-------- Dataset records
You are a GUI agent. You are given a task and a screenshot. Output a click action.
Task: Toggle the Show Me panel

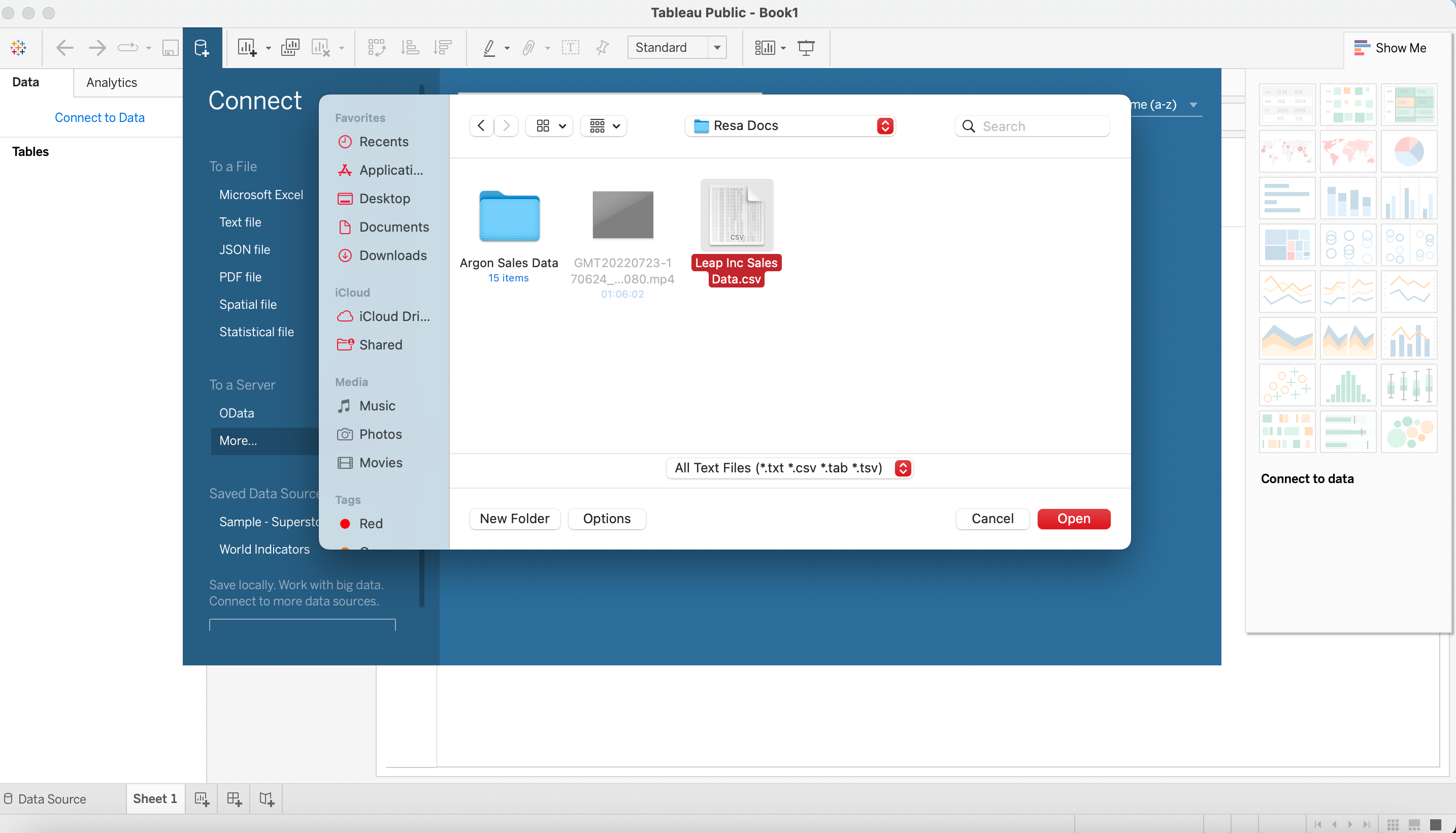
----------------
-------- Dataset records
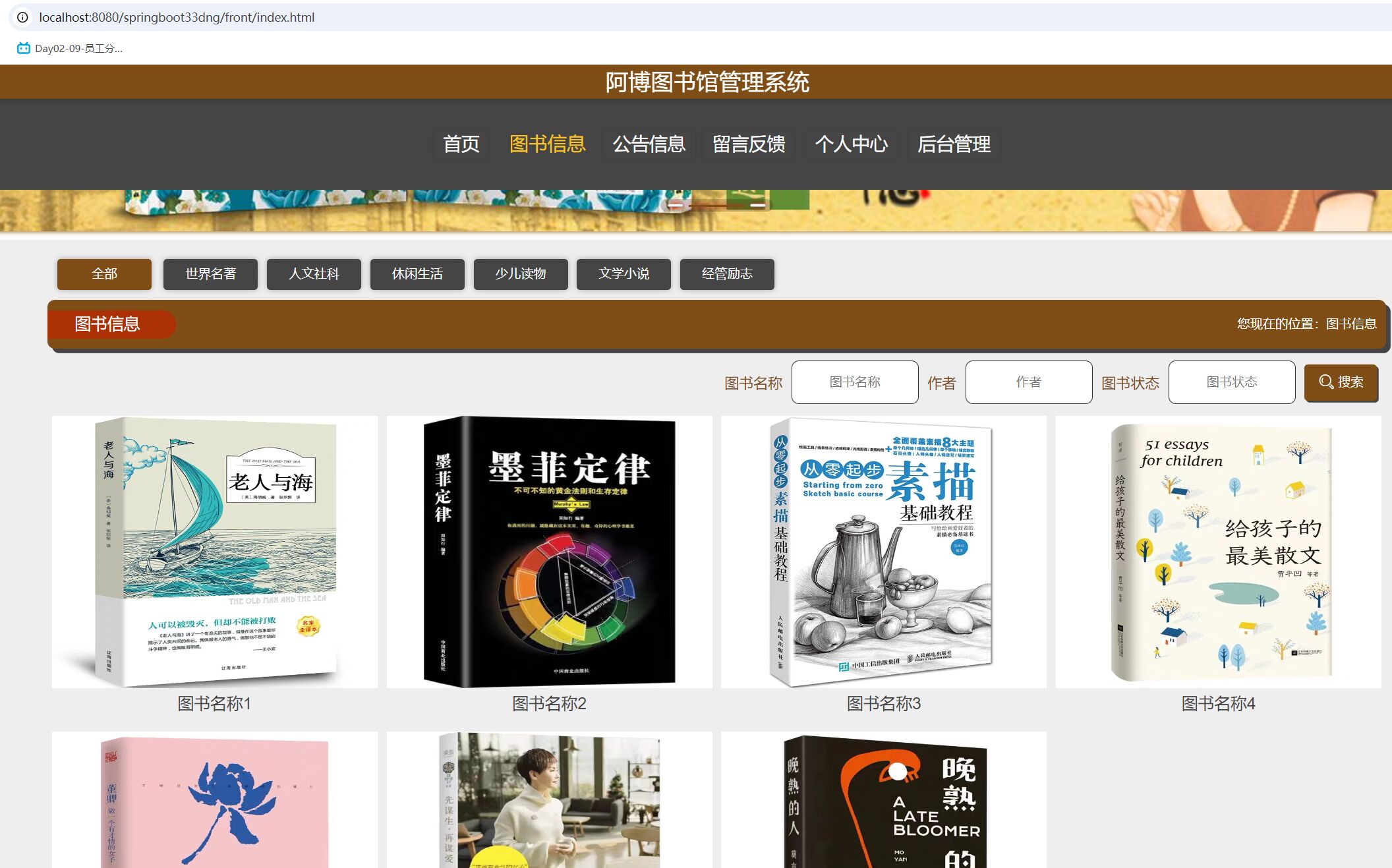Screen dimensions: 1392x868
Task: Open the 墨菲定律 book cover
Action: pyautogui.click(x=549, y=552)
----------------
-------- Dataset records
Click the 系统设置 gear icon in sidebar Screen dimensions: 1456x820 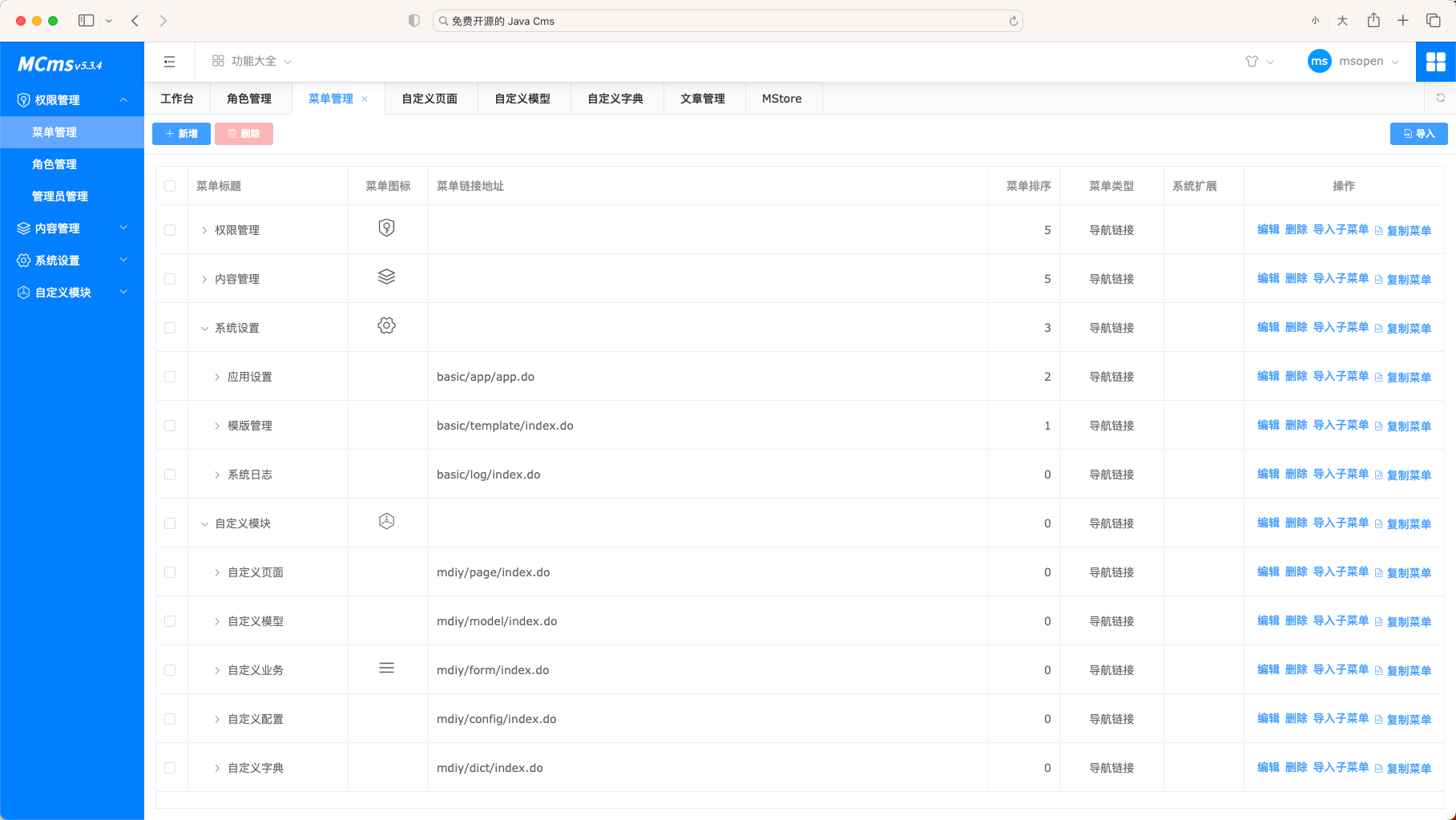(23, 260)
----------------
Directions for this task:
Working from the records above, write out verbatim only the lines from the line containing "You are a GUI" through the line containing "Task: Toggle the Show Me panel".

Reply:
You are a GUI agent. You are given a task and a screenshot. Output a click action.
Task: Toggle the Show Me panel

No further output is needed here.